Where the difference showed up was comfort over time. After 12 weeks, only 8 patients still had complaints about the custom device compared to 22 with the noncustom one. At the end of the study, 19 patients preferred the custom MAD, 16 preferred the noncustom one, and 5 had no preference. The complete resolution rate (getting AHI below 5) was actually higher with the noncustom device at 35% versus 20%, which the authors noted was statistically significant. Still, custom devices are generally recommended for long-term use because of their better comfort profile and the ability to make precise adjustments.
The Titration Process
A MAD isn’t a set-it-and-forget-it device. The adjustment process, called titration, is central to getting good results. You typically start with about 1 millimeter of jaw advancement, then gradually increase it over weeks or months. Each adjustment is spaced two to three weeks apart to let your jaw joint and muscles adapt. Modern titratable devices allow up to 5 millimeters of forward advancement in increments as small as 0.1 millimeter per quarter-turn of an adjustment key.
The final position is reached when your symptoms resolve or when further advancement causes jaw discomfort or fatigue. This is why working with a provider who monitors your progress matters. Titration should only begin once you can wear the device comfortably through an entire night, and patient-reported symptoms guide the adjustments at each step.
Dental Side Effects Over Time
The most consistent long-term side effect is gradual tooth movement. Across multiple studies, researchers have found that the upper front teeth tilt backward, the lower front teeth tilt forward, and the overlap between upper and lower teeth (overbite and overjet) decreases. Reported reductions in overjet ranged from 0.6 to 2.6 millimeters depending on the study, and overbite reductions ranged from 0.7 to 2.8 millimeters.
These changes happen because the device applies a forward force on your lower teeth and a backward force on your upper teeth, night after night. One study found that 87% of participants had significant changes in how their teeth contacted each other. Another found that five years of MAD use significantly decreased the number of contact points on the back teeth. The more frequently you wear the device, the more pronounced these changes tend to be.

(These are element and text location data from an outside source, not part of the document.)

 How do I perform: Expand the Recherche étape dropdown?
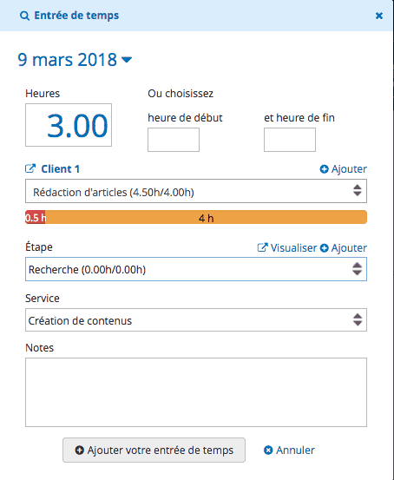pyautogui.click(x=196, y=269)
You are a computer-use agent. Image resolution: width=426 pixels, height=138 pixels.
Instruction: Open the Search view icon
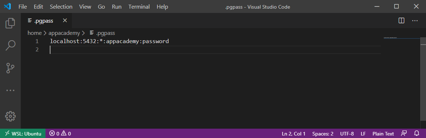click(10, 45)
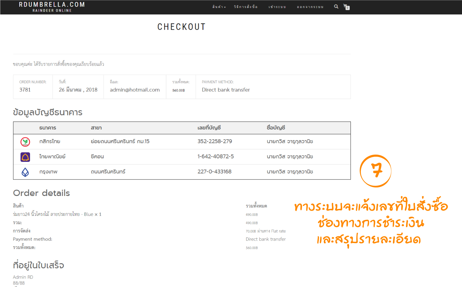Click the admin@hotmail.com email text
Image resolution: width=462 pixels, height=287 pixels.
coord(135,90)
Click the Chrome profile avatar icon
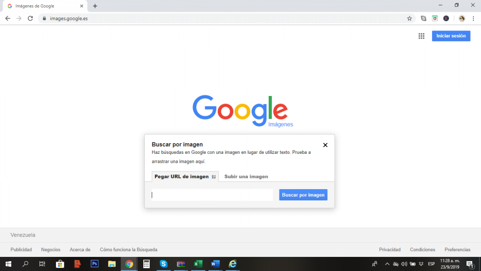The height and width of the screenshot is (271, 481). pyautogui.click(x=462, y=18)
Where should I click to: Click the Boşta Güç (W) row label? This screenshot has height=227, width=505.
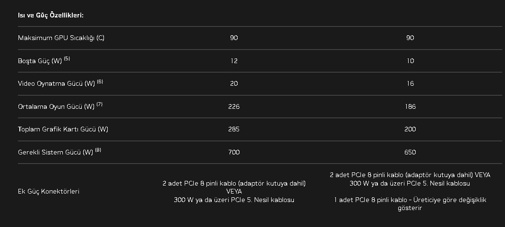click(x=40, y=61)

Jaw joint discomfort is a concern many people have, but the research is somewhat reassuring. While some studies noted an association between longer treatment duration and jaw issues, one five-year study found that the prevalence of temporomandibular disorders was not statistically significant. Most jaw-related discomfort occurs early in the titration process and resolves as the muscles adapt. The dental changes, however, are progressive and largely permanent, which is a tradeoff worth discussing with your provider before starting treatment.